あれ……? もしかして俺が間違っているのか……?
いやそんな馬鹿な……
「さっきから変だぞ? どうかしたの?」
「え、いや……その……だってさ、リリィの胸触っちゃったから……」
「だから気にしてないって。体触られた程度で倒れたりしないもん。アタシはそんなに弱くないぞ」
「う、うーん……?」
もしかして竜人族にしてみたらそういう認識なんだろうか。
俺に気を使って我慢してるだけだと思ったけど、リリィの性格的にそういうことしなさそうだしな。ハッキリと伝えるタイプだし。

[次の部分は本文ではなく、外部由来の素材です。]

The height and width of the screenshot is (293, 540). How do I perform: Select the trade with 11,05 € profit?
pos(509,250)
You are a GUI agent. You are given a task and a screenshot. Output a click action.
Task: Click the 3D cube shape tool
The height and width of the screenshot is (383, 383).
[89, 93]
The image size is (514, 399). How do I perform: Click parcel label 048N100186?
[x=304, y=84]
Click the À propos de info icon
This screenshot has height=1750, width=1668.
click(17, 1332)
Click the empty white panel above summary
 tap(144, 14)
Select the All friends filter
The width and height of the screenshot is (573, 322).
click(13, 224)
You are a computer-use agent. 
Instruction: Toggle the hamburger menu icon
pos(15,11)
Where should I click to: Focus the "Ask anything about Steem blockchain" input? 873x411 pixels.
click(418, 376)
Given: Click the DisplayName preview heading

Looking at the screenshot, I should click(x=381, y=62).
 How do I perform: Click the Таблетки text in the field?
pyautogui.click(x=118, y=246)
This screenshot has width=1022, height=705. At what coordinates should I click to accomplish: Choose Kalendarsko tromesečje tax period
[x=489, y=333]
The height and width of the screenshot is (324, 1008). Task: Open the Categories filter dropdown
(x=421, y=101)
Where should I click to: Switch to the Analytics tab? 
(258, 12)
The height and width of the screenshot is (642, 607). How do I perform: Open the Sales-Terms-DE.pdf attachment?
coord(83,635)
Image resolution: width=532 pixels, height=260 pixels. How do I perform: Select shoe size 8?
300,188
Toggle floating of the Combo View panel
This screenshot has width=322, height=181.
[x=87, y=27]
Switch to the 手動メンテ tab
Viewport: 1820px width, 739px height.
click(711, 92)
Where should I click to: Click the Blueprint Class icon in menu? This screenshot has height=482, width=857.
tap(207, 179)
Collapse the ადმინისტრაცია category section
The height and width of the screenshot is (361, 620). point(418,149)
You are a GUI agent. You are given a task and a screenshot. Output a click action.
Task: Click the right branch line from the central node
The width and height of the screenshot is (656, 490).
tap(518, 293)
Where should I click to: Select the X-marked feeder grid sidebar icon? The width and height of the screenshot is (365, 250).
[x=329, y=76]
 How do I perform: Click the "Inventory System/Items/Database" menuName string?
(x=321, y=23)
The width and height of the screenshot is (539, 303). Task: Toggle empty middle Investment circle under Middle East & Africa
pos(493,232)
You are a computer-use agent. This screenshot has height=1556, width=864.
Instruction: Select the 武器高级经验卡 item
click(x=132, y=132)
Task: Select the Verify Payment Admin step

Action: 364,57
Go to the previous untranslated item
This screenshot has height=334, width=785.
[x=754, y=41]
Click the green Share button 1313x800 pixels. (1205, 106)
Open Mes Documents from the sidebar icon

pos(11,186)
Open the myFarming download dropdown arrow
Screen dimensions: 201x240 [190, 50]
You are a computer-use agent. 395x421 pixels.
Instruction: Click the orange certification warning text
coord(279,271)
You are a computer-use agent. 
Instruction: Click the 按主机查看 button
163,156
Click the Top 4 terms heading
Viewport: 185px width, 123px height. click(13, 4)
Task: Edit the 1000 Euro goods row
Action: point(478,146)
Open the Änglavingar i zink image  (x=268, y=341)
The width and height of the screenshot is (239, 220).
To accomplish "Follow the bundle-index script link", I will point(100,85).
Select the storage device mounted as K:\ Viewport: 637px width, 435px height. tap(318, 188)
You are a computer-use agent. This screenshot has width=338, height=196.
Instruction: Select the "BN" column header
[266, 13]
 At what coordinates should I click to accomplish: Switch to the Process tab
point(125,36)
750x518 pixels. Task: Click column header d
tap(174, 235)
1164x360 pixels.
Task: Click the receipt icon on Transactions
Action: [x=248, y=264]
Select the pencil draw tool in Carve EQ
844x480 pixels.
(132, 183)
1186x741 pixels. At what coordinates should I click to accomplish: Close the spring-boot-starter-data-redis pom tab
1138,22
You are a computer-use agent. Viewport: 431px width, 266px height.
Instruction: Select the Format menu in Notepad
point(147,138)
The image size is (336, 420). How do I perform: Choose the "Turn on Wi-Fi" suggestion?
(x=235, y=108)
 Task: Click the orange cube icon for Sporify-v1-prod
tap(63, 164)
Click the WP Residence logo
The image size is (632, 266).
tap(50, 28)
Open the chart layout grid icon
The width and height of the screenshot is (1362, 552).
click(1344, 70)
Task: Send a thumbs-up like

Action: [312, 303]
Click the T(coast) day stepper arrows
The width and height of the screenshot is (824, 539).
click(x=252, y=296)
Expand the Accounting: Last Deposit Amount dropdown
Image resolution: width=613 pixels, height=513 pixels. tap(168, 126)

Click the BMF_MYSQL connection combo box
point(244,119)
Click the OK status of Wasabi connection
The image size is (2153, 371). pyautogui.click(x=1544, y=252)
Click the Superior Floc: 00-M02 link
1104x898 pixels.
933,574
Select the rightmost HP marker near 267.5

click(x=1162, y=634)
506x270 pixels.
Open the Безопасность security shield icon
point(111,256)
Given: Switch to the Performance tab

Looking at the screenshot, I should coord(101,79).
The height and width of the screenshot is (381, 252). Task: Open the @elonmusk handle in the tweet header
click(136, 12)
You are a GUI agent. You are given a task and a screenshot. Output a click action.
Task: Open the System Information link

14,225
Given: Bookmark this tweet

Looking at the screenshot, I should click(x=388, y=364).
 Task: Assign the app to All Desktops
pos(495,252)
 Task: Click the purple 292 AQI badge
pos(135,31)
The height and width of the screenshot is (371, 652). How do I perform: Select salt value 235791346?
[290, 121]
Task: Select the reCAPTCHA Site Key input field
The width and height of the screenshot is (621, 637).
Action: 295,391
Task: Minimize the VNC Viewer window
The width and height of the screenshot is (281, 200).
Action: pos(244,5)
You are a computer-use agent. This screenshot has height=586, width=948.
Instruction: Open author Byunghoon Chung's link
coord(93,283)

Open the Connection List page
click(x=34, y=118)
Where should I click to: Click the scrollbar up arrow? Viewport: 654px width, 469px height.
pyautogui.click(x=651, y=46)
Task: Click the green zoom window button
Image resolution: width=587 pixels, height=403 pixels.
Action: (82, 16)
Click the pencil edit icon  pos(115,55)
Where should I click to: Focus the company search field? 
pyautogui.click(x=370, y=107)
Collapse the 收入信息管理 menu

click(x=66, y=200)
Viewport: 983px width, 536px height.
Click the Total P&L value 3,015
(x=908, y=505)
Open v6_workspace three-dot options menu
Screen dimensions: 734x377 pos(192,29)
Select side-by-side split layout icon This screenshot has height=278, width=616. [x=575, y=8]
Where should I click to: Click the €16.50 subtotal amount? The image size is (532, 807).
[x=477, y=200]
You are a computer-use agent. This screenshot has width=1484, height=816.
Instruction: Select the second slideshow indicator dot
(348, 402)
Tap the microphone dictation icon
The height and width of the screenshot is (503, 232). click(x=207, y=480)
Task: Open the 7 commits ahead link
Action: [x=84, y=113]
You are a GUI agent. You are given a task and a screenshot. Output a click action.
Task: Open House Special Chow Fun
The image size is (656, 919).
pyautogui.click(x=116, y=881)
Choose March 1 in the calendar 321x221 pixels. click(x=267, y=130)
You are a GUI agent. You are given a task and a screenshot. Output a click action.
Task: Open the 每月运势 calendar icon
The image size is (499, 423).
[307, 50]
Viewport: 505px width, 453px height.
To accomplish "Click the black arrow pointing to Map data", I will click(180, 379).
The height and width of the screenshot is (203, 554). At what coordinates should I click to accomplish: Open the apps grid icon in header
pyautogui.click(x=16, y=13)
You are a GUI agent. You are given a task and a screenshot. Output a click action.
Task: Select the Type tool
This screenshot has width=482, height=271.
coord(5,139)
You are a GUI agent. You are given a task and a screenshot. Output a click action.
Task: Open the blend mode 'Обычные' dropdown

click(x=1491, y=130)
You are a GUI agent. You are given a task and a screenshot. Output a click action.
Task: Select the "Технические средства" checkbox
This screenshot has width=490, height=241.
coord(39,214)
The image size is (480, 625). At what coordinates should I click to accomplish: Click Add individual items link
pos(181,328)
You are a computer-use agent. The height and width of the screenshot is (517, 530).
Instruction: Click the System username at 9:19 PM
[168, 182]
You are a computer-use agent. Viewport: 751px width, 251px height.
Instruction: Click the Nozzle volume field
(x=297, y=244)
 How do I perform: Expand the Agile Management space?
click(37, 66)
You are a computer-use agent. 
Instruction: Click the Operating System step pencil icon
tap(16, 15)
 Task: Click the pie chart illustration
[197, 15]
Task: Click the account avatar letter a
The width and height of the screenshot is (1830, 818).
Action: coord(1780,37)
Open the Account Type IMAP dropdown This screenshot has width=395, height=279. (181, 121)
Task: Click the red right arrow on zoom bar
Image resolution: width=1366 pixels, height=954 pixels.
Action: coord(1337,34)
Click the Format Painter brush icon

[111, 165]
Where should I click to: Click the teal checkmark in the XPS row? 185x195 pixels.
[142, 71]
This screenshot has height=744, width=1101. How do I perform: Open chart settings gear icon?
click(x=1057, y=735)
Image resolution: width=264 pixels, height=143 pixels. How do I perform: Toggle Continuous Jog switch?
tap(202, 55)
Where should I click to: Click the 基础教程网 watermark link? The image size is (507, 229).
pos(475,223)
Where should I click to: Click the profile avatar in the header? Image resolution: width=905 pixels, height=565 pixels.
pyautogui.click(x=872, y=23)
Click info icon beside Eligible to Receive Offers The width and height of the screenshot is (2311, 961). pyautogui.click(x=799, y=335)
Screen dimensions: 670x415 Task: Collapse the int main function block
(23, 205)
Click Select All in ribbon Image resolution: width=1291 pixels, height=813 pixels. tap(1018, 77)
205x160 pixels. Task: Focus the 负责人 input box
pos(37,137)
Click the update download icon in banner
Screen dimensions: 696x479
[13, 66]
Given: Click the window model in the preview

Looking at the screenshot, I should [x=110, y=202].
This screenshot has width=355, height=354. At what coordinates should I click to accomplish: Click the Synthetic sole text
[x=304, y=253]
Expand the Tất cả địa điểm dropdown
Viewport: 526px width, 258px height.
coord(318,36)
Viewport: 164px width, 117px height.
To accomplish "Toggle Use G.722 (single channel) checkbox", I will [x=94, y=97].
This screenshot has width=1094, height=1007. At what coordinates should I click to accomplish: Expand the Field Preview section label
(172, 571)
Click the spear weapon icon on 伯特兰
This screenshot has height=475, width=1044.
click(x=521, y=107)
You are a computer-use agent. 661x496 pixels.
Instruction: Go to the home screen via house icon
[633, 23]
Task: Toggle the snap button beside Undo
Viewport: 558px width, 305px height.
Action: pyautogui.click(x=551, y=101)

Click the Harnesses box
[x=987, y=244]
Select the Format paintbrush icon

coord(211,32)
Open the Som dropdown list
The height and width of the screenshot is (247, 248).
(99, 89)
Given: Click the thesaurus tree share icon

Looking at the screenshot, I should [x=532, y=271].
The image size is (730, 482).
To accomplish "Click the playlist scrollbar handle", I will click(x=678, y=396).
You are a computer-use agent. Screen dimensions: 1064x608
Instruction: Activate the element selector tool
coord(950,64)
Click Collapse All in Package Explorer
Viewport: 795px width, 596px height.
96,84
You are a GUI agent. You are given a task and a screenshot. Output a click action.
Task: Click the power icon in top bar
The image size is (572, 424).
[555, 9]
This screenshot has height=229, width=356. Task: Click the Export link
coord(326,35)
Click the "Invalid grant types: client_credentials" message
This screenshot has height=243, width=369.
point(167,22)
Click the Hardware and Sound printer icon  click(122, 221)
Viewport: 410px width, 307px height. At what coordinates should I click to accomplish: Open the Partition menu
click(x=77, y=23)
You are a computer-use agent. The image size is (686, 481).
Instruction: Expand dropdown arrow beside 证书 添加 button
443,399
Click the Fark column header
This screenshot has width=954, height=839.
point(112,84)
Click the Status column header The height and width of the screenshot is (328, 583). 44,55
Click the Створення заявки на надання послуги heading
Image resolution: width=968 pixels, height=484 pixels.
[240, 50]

どうやら本当に何とも思ってないようだ。これ以上は深く追求しないほうがよさそう。
「ま、まぁ気にしてないんならいいんだ。本当にごめんな」
「う、うん」
気まずい雰囲気になりつつも手に持ってたグローブの存在を思い出す。
「そ、そうだ。これを渡したかったんだ」
「これは?」
「リリィにピッタリだと思ってな。受け取ってくれないか」
「え! いいのか!?」
「むしろ受け取ってください。マジで。お願いします。こうでもしないと俺の気が済まないから」
「そこまで言うなら……」
差し出したグローブを手に取り、リリィは両手に装備した。
何度か握ったりして感触を確かめるような動作をした後に、嬉しそうな表情になった。
「おー! これいいな! 手にピッタリだ!」
「だろ? 超おさがりで悪いんだけど俺は使わないし、リリィが使ってくれ」
「うん! ありがとう! えへへ……」
よかった。本当に嬉しそうだ。
「そろそろ俺はもう寝るよ。リリィも部屋に戻ったほうがいい」
「分かった! じゃあおやすみ!」
「おう。おやすみ」
そしてリリィは上機嫌のまま部屋から出ていった。
俺は1人になって何となく左手を見つめてしまう。
………………
リリィぐらいの巨乳だと手が埋もれそうになるんだな……
……………………
…………アホなこと考えてないでさっさと寝よう。